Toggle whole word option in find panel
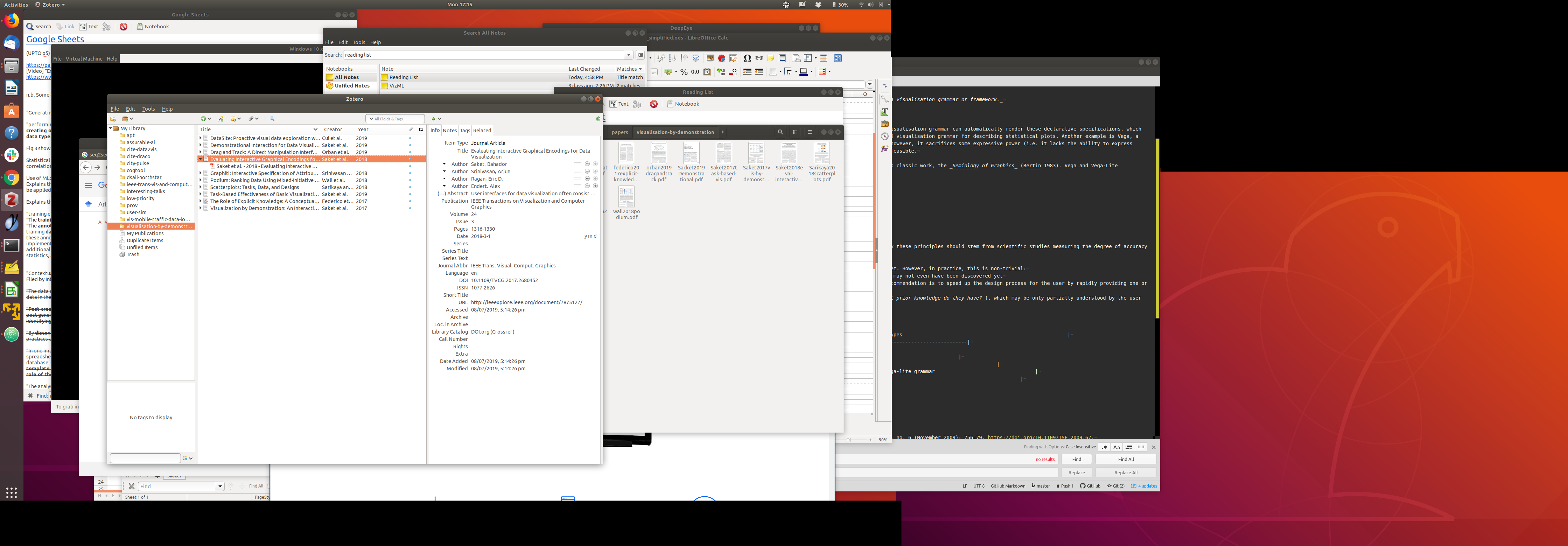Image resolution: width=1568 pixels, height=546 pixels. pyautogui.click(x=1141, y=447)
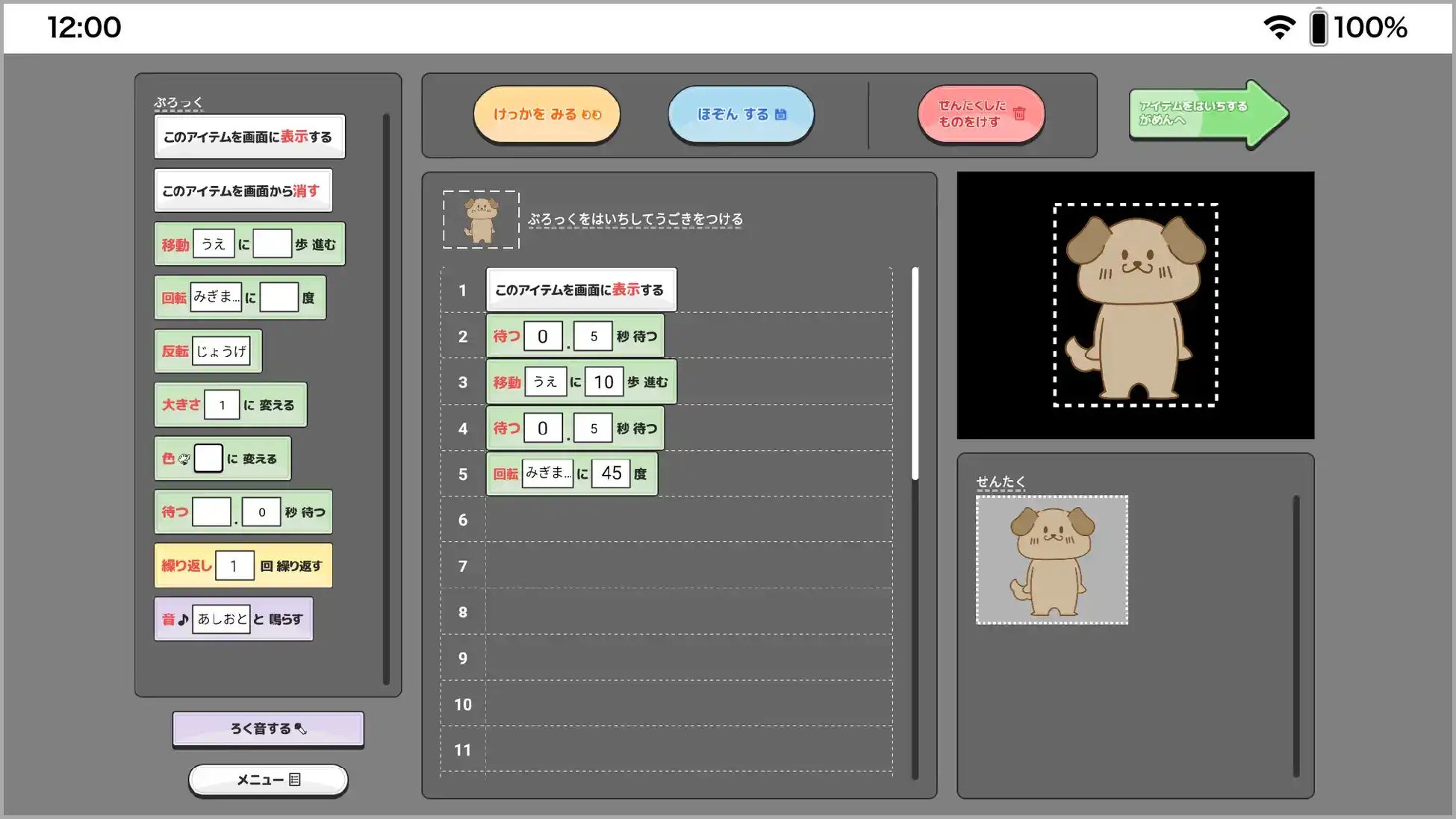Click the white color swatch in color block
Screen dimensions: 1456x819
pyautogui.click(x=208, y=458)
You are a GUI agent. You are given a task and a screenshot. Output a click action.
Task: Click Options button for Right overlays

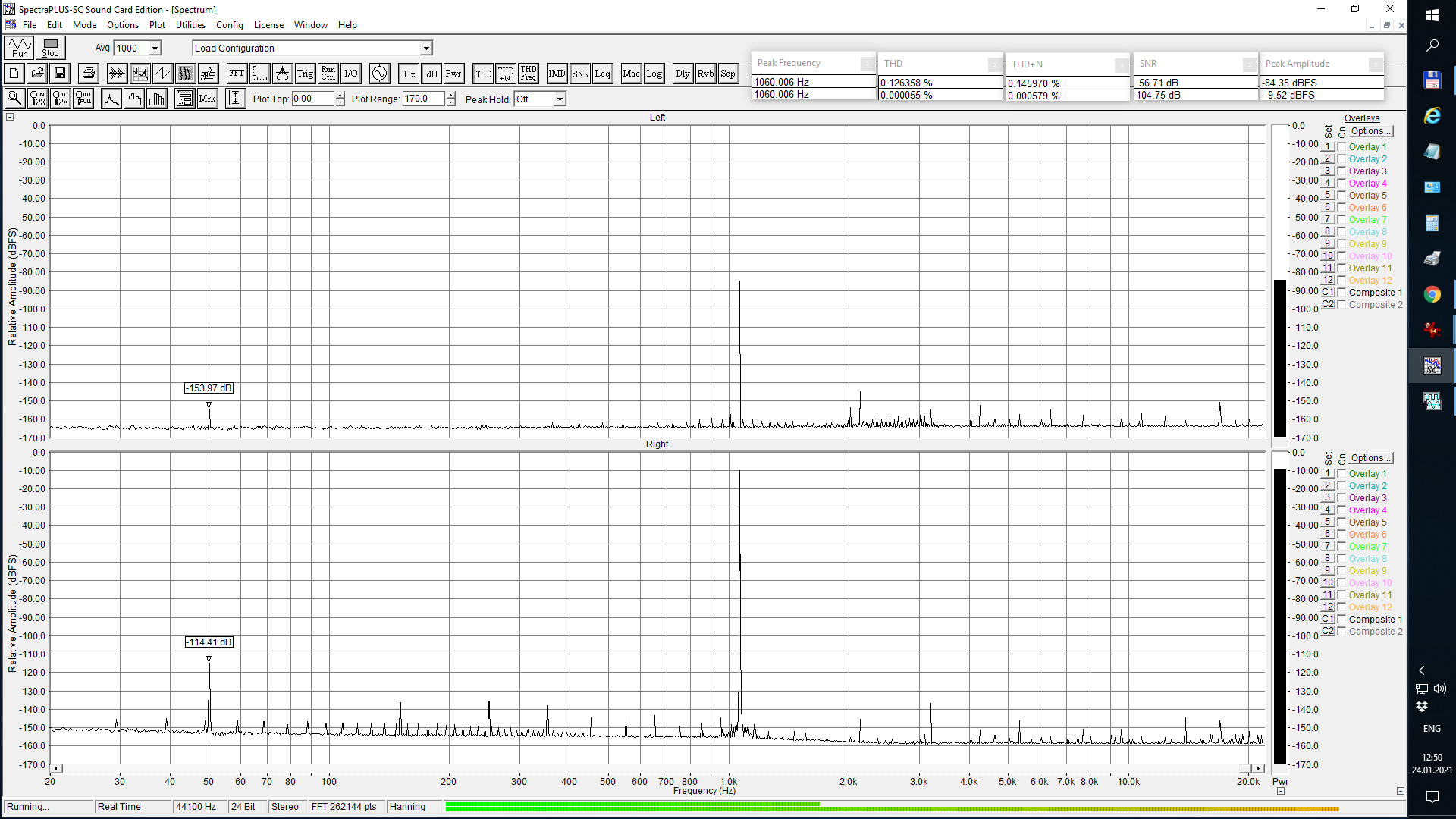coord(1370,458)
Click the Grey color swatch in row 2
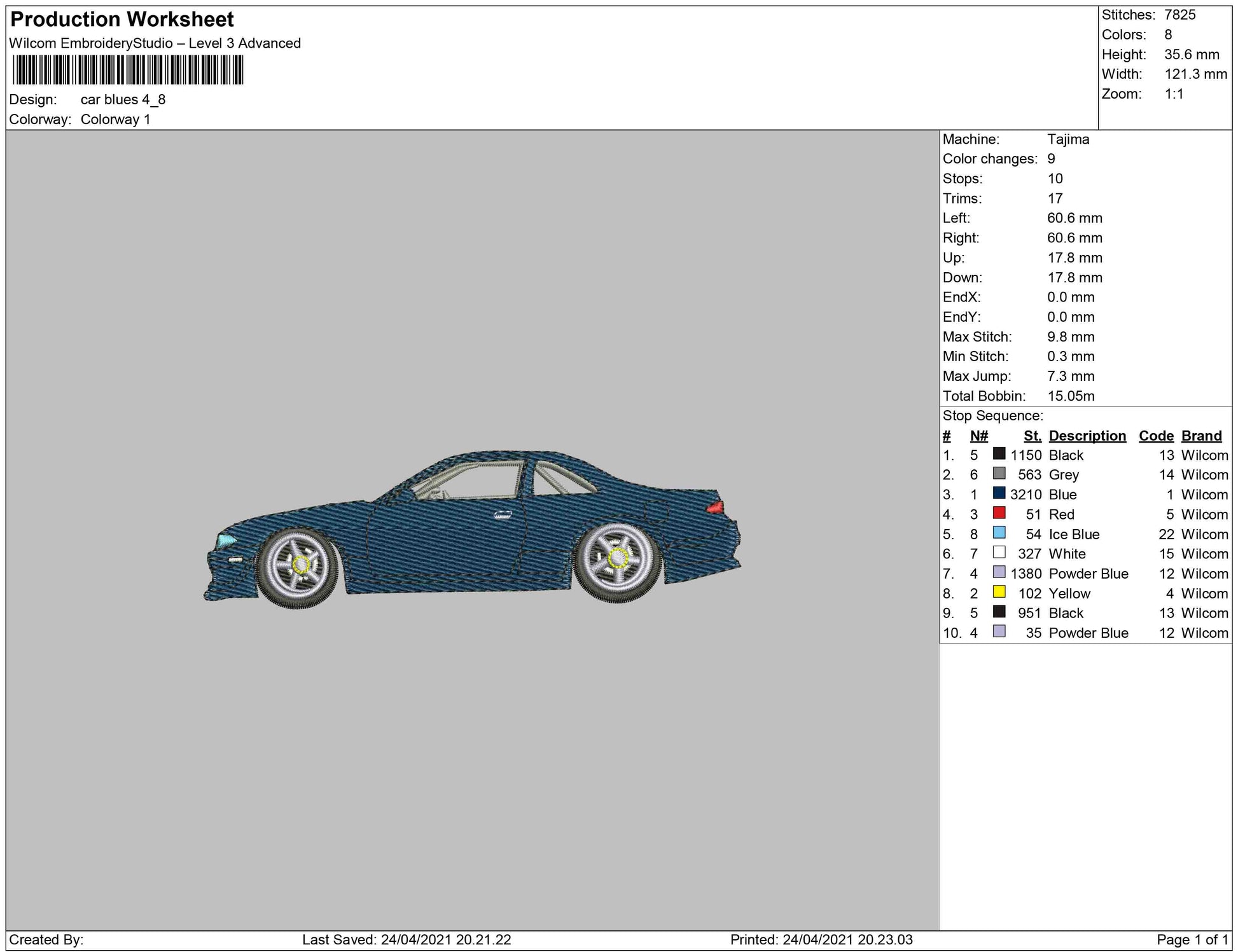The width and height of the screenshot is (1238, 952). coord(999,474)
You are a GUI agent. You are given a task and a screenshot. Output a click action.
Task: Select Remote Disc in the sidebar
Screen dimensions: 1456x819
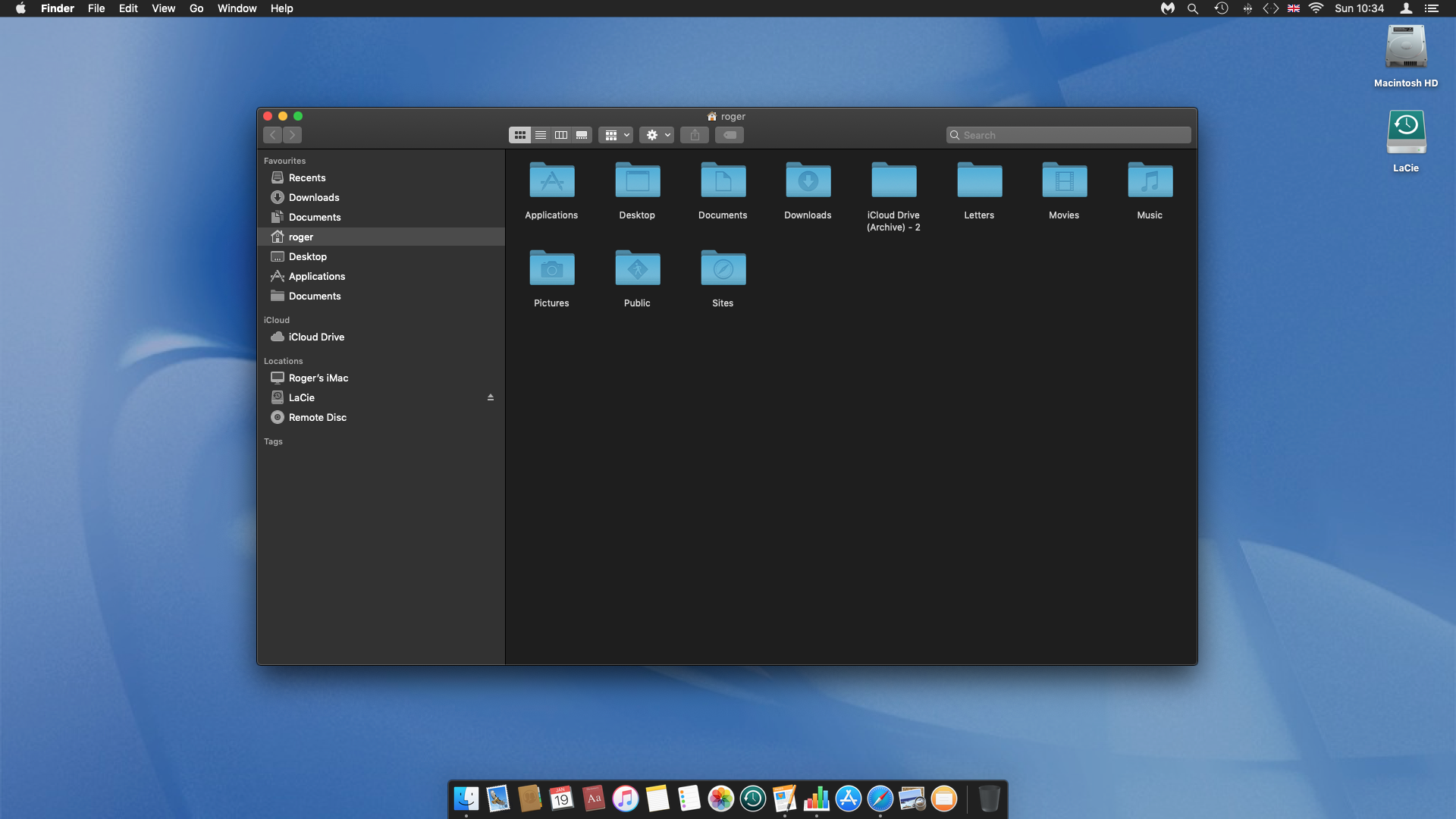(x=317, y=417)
##########
What to produce
Restate verbatim the lines that begin at the one holding "Task: Click Options button for Right overlays" and end at the last line of the material. Exclude pictures.

Reply
Task: Click Options button for Right overlays

coord(1370,458)
Click the Grey color swatch in row 2
The width and height of the screenshot is (1238, 952). coord(999,474)
You are a GUI agent. You are given a task and a screenshot. Output a click action.
Task: Select Remote Disc in the sidebar
Screen dimensions: 1456x819
(x=317, y=417)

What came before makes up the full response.